Sunday, November 6, 2011

No Easy Way to Create Jobs

I have said before that nobody in politics really knows how to create good, permanent jobs (except maybe the Germans!).  Mostly, it's just political talk, because we've gotten into this mess over decades, and it's going to take a long time to get out of it, if we ever do.  Here's something on that idea from the NYT:
One reason we have so few ideas about job creation is that up until recently, the U.S. economy had been growing so well for so long that few economists spent much time studying it. With no new theories, Democrats dusted off the big idea from the Great Depression, John Maynard Keynes’s view that government can create jobs by spending a lot of money. The stimulus, however, has to be borrowed, and it has to be really, truly huge — probably something like $1.5 or $2 trillion — to fill the gap between where the economy is and where it would be if everyone was spending at pre-recession levels. The goal is to goad consumers into spending again. And President Obama’s jettisoned $400 billion jobs package, hard-core Keynesians argue, is nowhere near what it would take to persuade them.

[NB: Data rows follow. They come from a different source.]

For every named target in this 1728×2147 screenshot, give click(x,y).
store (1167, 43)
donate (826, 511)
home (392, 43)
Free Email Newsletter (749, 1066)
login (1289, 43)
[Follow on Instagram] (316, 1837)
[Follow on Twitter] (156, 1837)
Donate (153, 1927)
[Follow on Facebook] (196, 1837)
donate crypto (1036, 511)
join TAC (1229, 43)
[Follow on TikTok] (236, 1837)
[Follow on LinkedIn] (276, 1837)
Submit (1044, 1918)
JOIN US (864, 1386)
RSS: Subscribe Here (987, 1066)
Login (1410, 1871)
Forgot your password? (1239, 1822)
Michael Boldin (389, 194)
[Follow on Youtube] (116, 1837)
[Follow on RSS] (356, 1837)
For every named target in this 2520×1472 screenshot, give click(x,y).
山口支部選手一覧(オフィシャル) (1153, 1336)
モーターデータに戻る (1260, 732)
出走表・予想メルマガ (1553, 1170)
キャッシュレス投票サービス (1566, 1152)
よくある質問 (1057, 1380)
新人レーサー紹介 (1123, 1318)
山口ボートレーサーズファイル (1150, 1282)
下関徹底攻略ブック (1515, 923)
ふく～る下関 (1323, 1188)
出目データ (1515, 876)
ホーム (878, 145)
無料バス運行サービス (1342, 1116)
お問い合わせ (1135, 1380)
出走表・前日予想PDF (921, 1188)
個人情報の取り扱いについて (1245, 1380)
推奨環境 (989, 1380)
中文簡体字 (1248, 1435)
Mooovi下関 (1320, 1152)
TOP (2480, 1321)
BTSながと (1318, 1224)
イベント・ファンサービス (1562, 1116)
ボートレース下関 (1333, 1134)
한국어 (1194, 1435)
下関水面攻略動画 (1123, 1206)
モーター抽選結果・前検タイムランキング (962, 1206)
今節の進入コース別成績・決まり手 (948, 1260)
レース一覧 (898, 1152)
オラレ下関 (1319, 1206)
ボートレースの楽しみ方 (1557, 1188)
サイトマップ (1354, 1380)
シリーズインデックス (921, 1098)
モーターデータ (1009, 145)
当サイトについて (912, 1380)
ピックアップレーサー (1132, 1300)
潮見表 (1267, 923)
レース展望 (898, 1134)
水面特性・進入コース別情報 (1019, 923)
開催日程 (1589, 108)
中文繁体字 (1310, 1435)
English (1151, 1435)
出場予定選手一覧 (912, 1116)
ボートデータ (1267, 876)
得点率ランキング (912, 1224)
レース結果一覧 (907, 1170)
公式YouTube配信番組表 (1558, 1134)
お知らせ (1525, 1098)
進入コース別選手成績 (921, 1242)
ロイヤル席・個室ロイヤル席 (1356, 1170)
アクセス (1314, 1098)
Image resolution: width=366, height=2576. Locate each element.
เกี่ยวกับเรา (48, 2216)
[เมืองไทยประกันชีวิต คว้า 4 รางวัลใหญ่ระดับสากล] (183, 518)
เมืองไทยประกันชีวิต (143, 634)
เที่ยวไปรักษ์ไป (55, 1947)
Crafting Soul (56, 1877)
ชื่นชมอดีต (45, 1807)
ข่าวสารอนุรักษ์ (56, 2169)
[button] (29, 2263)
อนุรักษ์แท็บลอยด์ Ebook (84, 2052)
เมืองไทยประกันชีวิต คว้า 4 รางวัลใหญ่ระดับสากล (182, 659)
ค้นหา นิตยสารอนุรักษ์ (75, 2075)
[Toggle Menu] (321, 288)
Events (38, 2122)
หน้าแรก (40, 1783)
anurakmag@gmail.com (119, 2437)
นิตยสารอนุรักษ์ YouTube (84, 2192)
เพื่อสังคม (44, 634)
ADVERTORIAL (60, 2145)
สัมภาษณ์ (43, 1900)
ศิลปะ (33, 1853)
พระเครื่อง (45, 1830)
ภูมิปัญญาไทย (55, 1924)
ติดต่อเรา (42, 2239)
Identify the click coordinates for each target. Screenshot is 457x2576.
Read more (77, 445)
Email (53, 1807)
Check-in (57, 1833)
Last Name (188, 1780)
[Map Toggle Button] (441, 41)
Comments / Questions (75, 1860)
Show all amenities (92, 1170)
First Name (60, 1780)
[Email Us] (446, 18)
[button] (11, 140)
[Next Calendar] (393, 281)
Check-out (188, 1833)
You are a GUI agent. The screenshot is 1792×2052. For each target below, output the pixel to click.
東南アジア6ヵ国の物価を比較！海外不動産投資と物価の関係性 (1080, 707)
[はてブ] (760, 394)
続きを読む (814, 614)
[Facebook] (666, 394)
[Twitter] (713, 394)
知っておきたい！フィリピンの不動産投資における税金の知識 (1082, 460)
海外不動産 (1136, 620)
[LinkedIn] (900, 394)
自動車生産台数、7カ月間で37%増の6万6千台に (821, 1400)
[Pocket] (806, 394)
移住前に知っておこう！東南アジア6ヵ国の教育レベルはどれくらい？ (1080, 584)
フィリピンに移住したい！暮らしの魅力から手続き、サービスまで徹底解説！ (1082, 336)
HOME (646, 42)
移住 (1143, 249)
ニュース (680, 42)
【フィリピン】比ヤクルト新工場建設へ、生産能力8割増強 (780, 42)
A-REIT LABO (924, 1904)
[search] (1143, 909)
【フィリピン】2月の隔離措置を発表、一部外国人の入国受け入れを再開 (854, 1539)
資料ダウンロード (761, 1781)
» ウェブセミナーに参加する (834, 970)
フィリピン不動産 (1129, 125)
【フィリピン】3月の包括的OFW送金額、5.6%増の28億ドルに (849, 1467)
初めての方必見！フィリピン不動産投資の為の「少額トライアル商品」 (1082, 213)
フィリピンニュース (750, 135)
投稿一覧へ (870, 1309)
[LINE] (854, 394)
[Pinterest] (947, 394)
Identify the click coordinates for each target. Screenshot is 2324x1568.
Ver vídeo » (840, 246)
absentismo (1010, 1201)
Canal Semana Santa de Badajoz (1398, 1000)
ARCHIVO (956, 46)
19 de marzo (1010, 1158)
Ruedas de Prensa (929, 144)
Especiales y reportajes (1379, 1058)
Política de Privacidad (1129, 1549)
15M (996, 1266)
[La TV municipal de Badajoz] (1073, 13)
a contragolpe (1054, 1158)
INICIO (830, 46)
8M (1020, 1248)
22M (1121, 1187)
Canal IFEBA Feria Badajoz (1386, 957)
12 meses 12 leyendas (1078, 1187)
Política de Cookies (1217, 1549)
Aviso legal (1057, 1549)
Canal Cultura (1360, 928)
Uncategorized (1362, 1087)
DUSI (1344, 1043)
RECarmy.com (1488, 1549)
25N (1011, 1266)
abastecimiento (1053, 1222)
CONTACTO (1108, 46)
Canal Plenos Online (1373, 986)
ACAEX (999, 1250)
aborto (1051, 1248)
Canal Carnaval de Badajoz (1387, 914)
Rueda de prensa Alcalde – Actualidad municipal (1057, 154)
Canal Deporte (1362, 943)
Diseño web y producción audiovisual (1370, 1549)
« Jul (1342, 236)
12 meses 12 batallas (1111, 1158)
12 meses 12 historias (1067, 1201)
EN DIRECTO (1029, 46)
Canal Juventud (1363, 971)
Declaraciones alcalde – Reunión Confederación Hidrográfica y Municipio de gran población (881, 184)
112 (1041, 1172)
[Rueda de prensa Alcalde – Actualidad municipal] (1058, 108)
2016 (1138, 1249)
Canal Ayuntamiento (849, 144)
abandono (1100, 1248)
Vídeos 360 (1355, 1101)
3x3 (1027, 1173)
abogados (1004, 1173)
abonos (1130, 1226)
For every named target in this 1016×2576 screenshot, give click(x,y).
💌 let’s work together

Many Republicans follow the more fiscally conservative University of Chicago School, which argues that Keynesian stimulus can’t heal a sick economy — only time can. Chicagoans believe that economies can only truly recover on their own and that policy interventions only slow the recovery. It’s a puzzle of modern politics that Republicans have had electoral success with a policy that fundamentally asserts there is nothing the government can do to create jobs any time soon.

Of course, Romney, Perry, Herman Cain and the rest won’t come out and say, “If elected, I will tell you to wait this thing out.” Instead, Republican candidates fill their jobs plans with Chicagoan ideas that have nothing to do with the current crisis, like permanent cuts in taxes and regulation. These policies may (or may not) make the economy healthier in 5 years or 10, but the immediate impact would require firing a large number of America’s roughly 23 million government workers.

Keynesians and Chicagoans, however, do agree on two important points. First, in economics, unlike politics, there’s no middle ground: You can’t simultaneously cut and increase government budgets. The only shot we have at truly transforming our economy is a one-party sweep in the 2012 elections that would lead to radical legislative changes. Still, either path — lots more debt or lots of fired government workers — will only inflame more Americans.

The second area of agreement is the most important: an economy is truly healthy only when its people know how to make and do things that others will pay them a decent amount for. Jobs, in other words, are not the cause of a healthy economy; they’re the byproduct. And that’s another thing most national politicians know but will never say.